ARM64 Kubernetes: The QEMU Problem with Go Binaries#

If you run Kubernetes on Apple Silicon (M1/M2/M3/M4) via minikube with the Docker driver, you will eventually try to run an amd64-only container image. For most software this works through QEMU emulation. For Go binaries, it crashes hard.

The Problem#

Go’s garbage collector uses a lock-free stack (lfstack) that packs pointers with counter bits in the high bits of a 64-bit integer. QEMU’s user-mode address translation changes the effective address space layout, which breaks this packing assumption. The result:

runtime: lfstack.push invalid packing: node 0xffff8b410100 cnt 0x1 packed 0x8b41010000000001 -> node 0xffff00008b410100
fatal error: lfstack.push

goroutine 1 [running]:
runtime.throw({0x2bfaa07, 0x14})

This is not a random flake. It is a fundamental incompatibility between QEMU user-mode emulation and Go’s runtime memory model on ARM64 hosts. Every Go binary running under QEMU on ARM64 is affected.

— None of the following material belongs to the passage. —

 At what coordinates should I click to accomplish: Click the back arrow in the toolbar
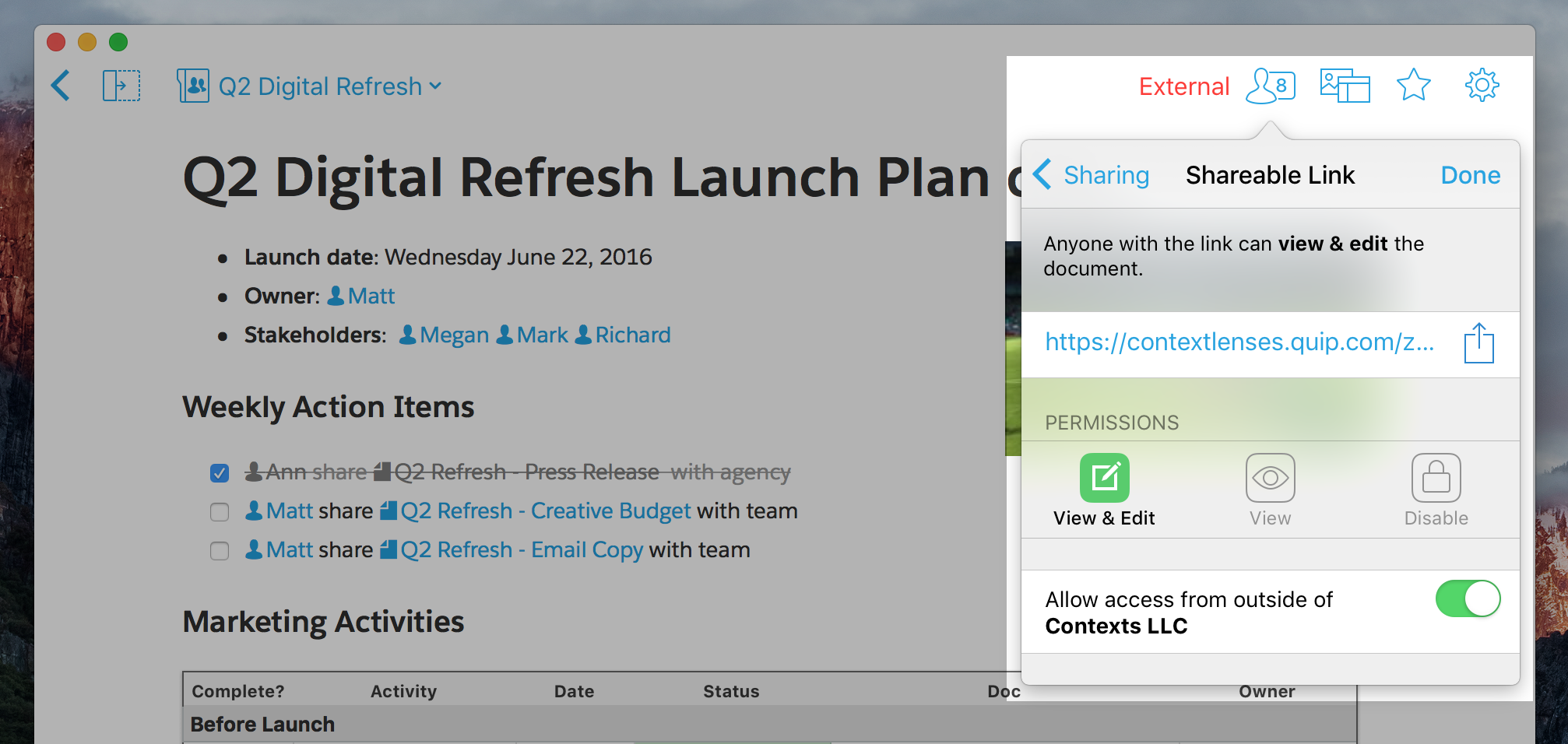click(x=61, y=86)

Why Rosetta Does Not Help in Minikube#

Docker Desktop on macOS can use Apple’s Rosetta 2 for amd64 emulation, which handles Go binaries correctly. However, minikube with the Docker driver runs its own containerd inside the minikube VM. That containerd does not use Rosetta – it falls back to QEMU. So even if Docker Desktop has Rosetta enabled, images pulled inside minikube still crash.

Diagnosing the Issue#

When a pod is crash-looping with no obvious application error, check the logs for the lfstack signature:

kubectl logs <pod-name> -n <namespace> --previous
# Look for: "runtime: lfstack.push invalid packing"

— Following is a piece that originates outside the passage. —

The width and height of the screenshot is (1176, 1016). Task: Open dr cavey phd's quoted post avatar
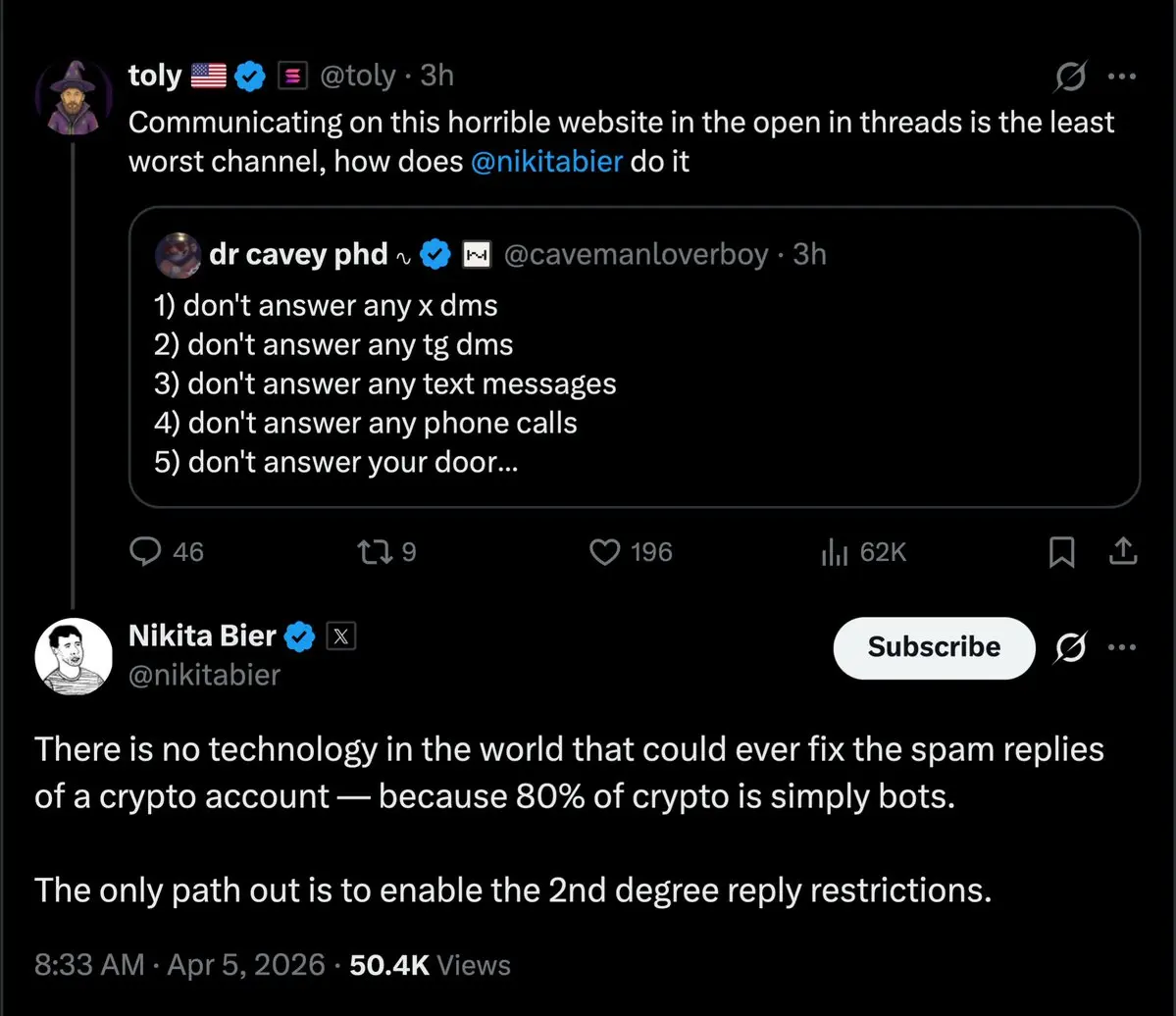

Confirm the image architecture:

# Check what architecture an image was built for
docker manifest inspect mattermost/mattermost-team-edition:latest | jq '.manifests[].platform'
# If you only see "amd64", you have the problem

Solution 1: Build a Native ARM64 Image#

Many projects publish ARM64 binaries even when they do not publish ARM64 Docker images. Mattermost is a prime example – there is no official ARM64 image, but ARM64 binary tarballs are available:

https://releases.mattermost.com/10.4.2/mattermost-team-10.4.2-linux-arm64.tar.gz

Create a minimal Dockerfile that uses the native binary:

FROM ubuntu:22.04

RUN apt-get update && apt-get install -y ca-certificates curl && rm -rf /var/lib/apt/lists/*

ARG MM_VERSION=10.4.2
RUN curl -L https://releases.mattermost.com/${MM_VERSION}/mattermost-team-${MM_VERSION}-linux-arm64.tar.gz \
    | tar xz -C /opt

RUN mkdir -p /opt/mattermost/data /opt/mattermost/logs /opt/mattermost/config \
    && adduser --system --group mattermost \
    && chown -R mattermost:mattermost /opt/mattermost

USER mattermost
WORKDIR /opt/mattermost

EXPOSE 8065
ENTRYPOINT ["/opt/mattermost/bin/mattermost"]

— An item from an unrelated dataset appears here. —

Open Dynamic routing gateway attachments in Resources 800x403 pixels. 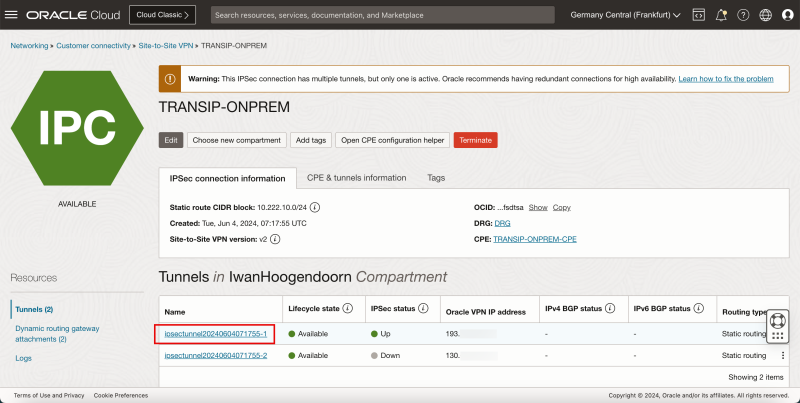point(55,333)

Build it directly inside minikube’s Docker daemon so you do not need a registry:

# Point your shell's Docker client at minikube's Docker
eval $(minikube docker-env)

# Build the image -- it is now available inside minikube
docker build -t mattermost-arm64:10.4.2 ./docker/mattermost-arm64/

Then reference the local image in your Helm values with imagePullPolicy: Never:

image:
  repository: mattermost-arm64
  tag: "10.4.2"
  pullPolicy: Never

Solution 2: QEMU for Non-Go amd64 Images#

If you need to run an amd64 image that is not built with Go (Python, Node.js, C/C++ applications), QEMU works fine. Install the binfmt handlers:

docker run --privileged --rm tonistiigi/binfmt --install amd64

This registers QEMU as the handler for amd64 binaries. It persists across Docker restarts but not across host reboots.

Decision Flowchart#

When you encounter an amd64-only image on ARM64 Kubernetes:

  1. Is the application written in Go? Check the Dockerfile or project repository.
  2. If yes: Do NOT use QEMU. Find or build a native ARM64 image.
  3. If no: Install QEMU binfmt support and run the amd64 image directly.
  4. If unsure: Try running it. If you see the lfstack.push crash, it is Go – switch to a native build.

Key Takeaways#

  • The lfstack.push invalid packing error is always QEMU + Go on ARM64. There is no workaround short of native binaries.
  • eval $(minikube docker-env) lets you build images directly into minikube without pushing to a registry.
  • Check for ARM64 binary releases before assuming you need to cross-compile from source.
  • QEMU is perfectly fine for non-Go workloads – do not avoid it entirely, just for Go.